Prenez un historien de grand renom, donnez-lui pour sujet une mise à jour de l’histoire d’un des couples fondateurs du Québec et offrez-lui l’opportunité de sortir du récit historique classique.

Essai historique

Prenez un historien de grand renom, donnez-lui pour sujet une mise à jour de l’histoire d’un des couples fondateurs du Québec et offrez-lui l’opportunité de sortir du récit historique classique.

L’historien émérite Jacques Mathieu s’est associé au spécialiste en phytologie Alain Asselin pour publier un livre rendu nécessaire, notamment par la découverte à Paris au début de l’année 2017, de l’acte de mariage de l’apothicaire Louis Hébert avec Marie Rollet. Une mise à jour de l’histoire de ce couple mythique s’imposait et ce livre sort quelque peu des sentiers battus en termes de littérature historique, puisque son récit est construit comme une enquête journalistique,
où l’historien pose ses questions directement à Louis Hébert.

Le livre est divisé en deux grandes parties distinctes qui permettent d’une part de revenir sous forme d’entretien sur la trame historique principale du couple, ponctuée de nombreuses anecdotes et appuyée de cartes, de plans de ville et d’artefacts archéologiques, puis d’aborder d’autre part le discours historique et scientifique,
les commémorations et la manière dont l’héritage de ces personnages a été véhiculé jusqu’à aujourd’hui.

Un grand apothicaire

Certaines de nos connaissances sur Louis Hébert étant erronées, l’historien amorce son enquête en demandant au principal intéressé ce qu’il pense de sa notoriété, incarnée dans une immense statue de lui et sa famille inaugurée à Québec en 1917. Cette première question permet d’emblée à Louis Hébert de rétablir le fait qu’il est venu en Nouvelle-France pour la première fois en 1606 et non pas en 1604, une date largement répandue. Louis Hébert ajoute même:

L’on peut toutefois regretter l’absence de place faite aux Amérindiens, avec qui nous avons entretenu des relations étroites. Marie Rollet en particulier a adopté, soigné et éduqué de jeunes Amérindiennes en situation difficile.

Le ton est dès lors donné. Louis Hébert, par l’entremise du style de l’entrevue, pourra nuancer les affirmations parfois trop enthousiastes sur sa vie et ses héritages et ajouter à l’occasion quelques détails. L’apothicaire nous parle de sa naissance et de son enfance à Paris dans un contexte familial particulier, puisque son père, après le décès de sa première femme, s’est remarié avec la mère de son gendre. Cette jeunesse nous est racontée avec des plans de Paris du XVIIe siècle, ce qui nous aide à situer les lieux qu’il a fréquentés. L’historien ajoute à l’occasion des marqueurs spatiotemporels et des éléments historiques qui nous font comprendre la grande trame dans laquelle Louis Hébert a vécu, et notamment les sanglantes guerres de religion en France:

[...] le futur roi Henri IV, a même dû littéralement assiéger la ville pour être reconnu. Tout cela avant d’abjurer le protestantisme et... Bon, bon, voilà que je m’emballe et que je fais étalage de mon savoir. Mais vous, Louis Hébert, vous étiez encore tout jeune à ce moment, comment ce conflit a-t-il pu vous concerner ?
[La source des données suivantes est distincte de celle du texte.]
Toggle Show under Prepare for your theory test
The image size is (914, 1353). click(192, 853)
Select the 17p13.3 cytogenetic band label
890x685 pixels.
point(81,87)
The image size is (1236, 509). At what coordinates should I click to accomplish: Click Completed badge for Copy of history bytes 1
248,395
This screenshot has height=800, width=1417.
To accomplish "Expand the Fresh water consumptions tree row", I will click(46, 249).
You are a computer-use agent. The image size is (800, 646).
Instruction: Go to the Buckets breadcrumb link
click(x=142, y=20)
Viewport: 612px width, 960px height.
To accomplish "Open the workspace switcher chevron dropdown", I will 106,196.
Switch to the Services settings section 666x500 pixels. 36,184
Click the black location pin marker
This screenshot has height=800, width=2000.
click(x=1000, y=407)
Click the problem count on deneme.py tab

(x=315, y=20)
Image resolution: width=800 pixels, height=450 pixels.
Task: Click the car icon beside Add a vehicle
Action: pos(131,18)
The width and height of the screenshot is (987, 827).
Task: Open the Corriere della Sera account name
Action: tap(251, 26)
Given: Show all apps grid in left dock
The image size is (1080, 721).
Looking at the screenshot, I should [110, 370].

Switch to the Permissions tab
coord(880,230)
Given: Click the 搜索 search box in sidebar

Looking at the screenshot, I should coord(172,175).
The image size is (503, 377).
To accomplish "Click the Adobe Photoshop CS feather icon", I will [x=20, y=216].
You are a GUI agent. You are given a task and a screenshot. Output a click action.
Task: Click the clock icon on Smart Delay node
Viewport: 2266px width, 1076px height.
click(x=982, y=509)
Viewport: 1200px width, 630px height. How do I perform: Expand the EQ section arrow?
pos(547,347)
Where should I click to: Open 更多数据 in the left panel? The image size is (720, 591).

Au gré des échanges entre Louis Hébert et Jacques Mathieu, nous suivons le parcours qui le mène à sa profession d’apothicaire et découvrons son intérêt pour les plantes. Puis nous entrons dans le vif du sujet et suivons l’histoire de son mariage avec Marie Rollet, de son amitié avec Samuel de Champlain et du contexte de sa venue dans la toute jeune colonie qu’était la Nouvelle-France.
Un nouveau monde auquel il fallait s’adapter.

Mémoire et réalité historique

Dans la seconde partie, Jacques Mathieu change de ton et retourne à la démarche plus traditionnelle de l’historien pour questionner, expliquer et nuancer ce que nous avons gardé en mémoire de Louis Hébert et de sa famille. Ici, les sources écrites et archéologiques sur la vie, la mort et même l’inhumation du colon sont citées et leur degré de pertinence est constamment évalué. L’historien aborde entre autres la question du remariage de Marie Rollet, qui a longtemps été gardé sous silence, comme si se remarier après le décès de Louis Hébert était en quelque sorte une trahison à l’histoire.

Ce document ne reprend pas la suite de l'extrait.